§ **Problem to solve**
From the post about using C++20 to eliminate runtime bugs, reproduce the passage that opens with "Humble beginnings" and closes with "a readable way.". Rename every "ErrorNumber" in it to "DiagnosticId".

§ **Document excerpt**

⁂

How we used C++20 to eliminate an entire class of runtime bugs

Cameron DaCamara

January 13th, 20222 0

C++20 is here and has been supported in MSVC since 16.11, but today’s post is not about how you can use it, but rather how we used it to effectively eliminate an entire class of runtime bugs by hoisting a check into compile-time. Let’s get right into it!

Humble beginnings

In compiler design one of the very first things you need is a way to convey to the programmer that their source code has an error or warn them if their code might not behave as expected. In MSVC our error infrastructure looks something like this:

enum ErrorNumber {
    C2000,
    C2001,
    C2002,
    ...
};
void error(ErrorNumber, ...);

The way error works is that each ErrorNumber has a corresponding string entry which represents the text we want to display to the user. These text strings can be anything from: C2056 -> "illegal expression" to: C7627 -> "'%1$T': is not a valid template argument for '%2$S'", but what are these %1$T and %2$S things? These are some of the compiler’s format-specifiers to display certain types of structures in the compiler to the user in a readable way.

⁂

§ **Record excerpts**
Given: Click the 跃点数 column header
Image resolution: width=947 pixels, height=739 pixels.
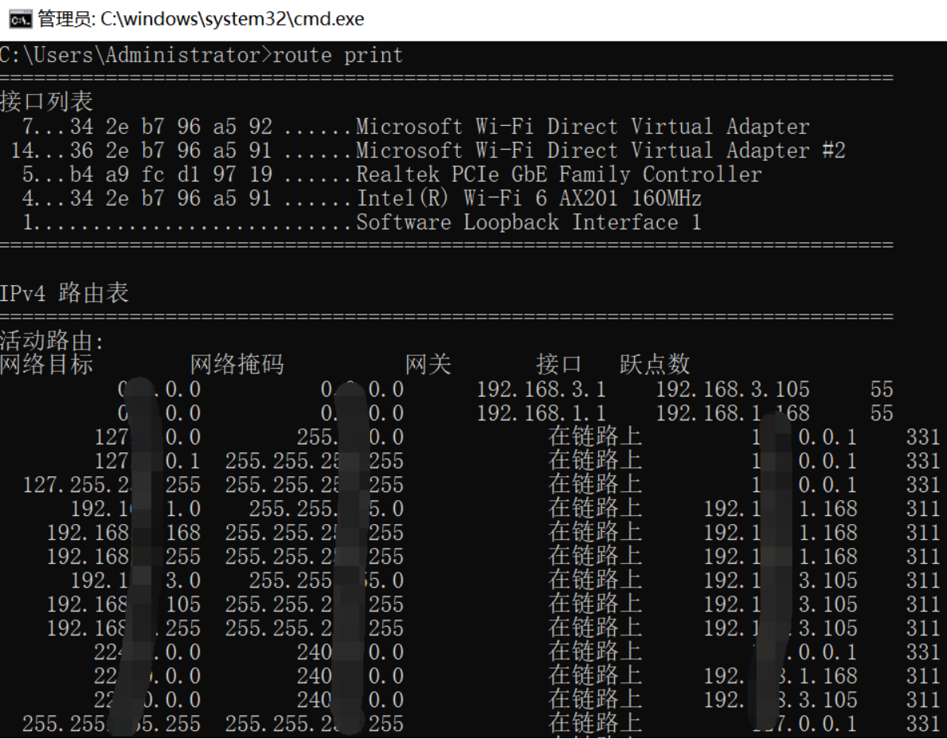Looking at the screenshot, I should 654,365.
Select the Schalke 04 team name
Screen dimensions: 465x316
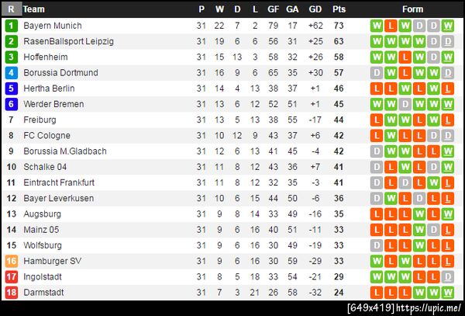coord(45,167)
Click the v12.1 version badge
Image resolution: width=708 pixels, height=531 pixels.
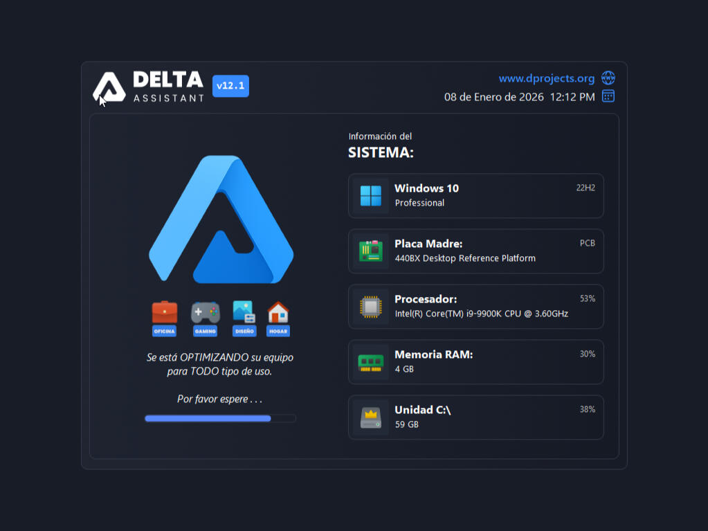click(x=230, y=86)
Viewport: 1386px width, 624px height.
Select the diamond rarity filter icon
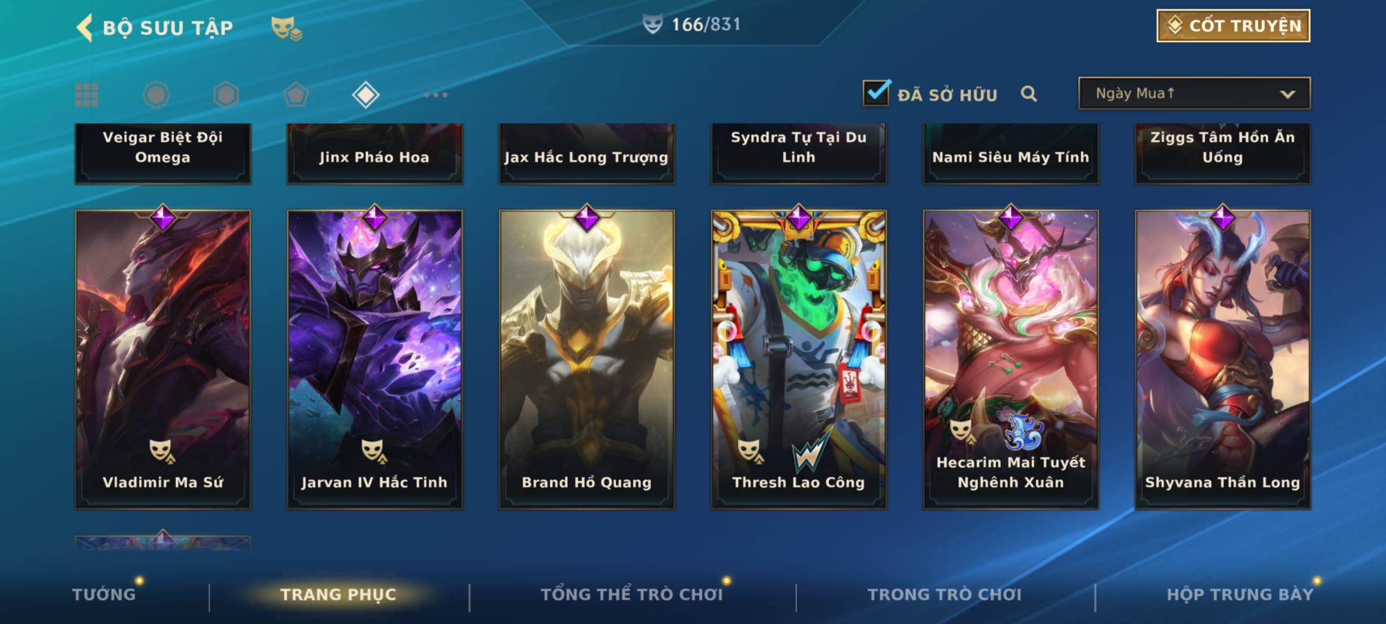click(366, 95)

⁂

§ **Task output**
Humble beginnings

In compiler design one of the very first things you need is a way to convey to the programmer that their source code has an error or warn them if their code might not behave as expected. In MSVC our error infrastructure looks something like this:

enum DiagnosticId {
    C2000,
    C2001,
    C2002,
    ...
};
void error(DiagnosticId, ...);

The way error works is that each DiagnosticId has a corresponding string entry which represents the text we want to display to the user. These text strings can be anything from: C2056 -> "illegal expression" to: C7627 -> "'%1$T': is not a valid template argument for '%2$S'", but what are these %1$T and %2$S things? These are some of the compiler’s format-specifiers to display certain types of structures in the compiler to the user in a readable way.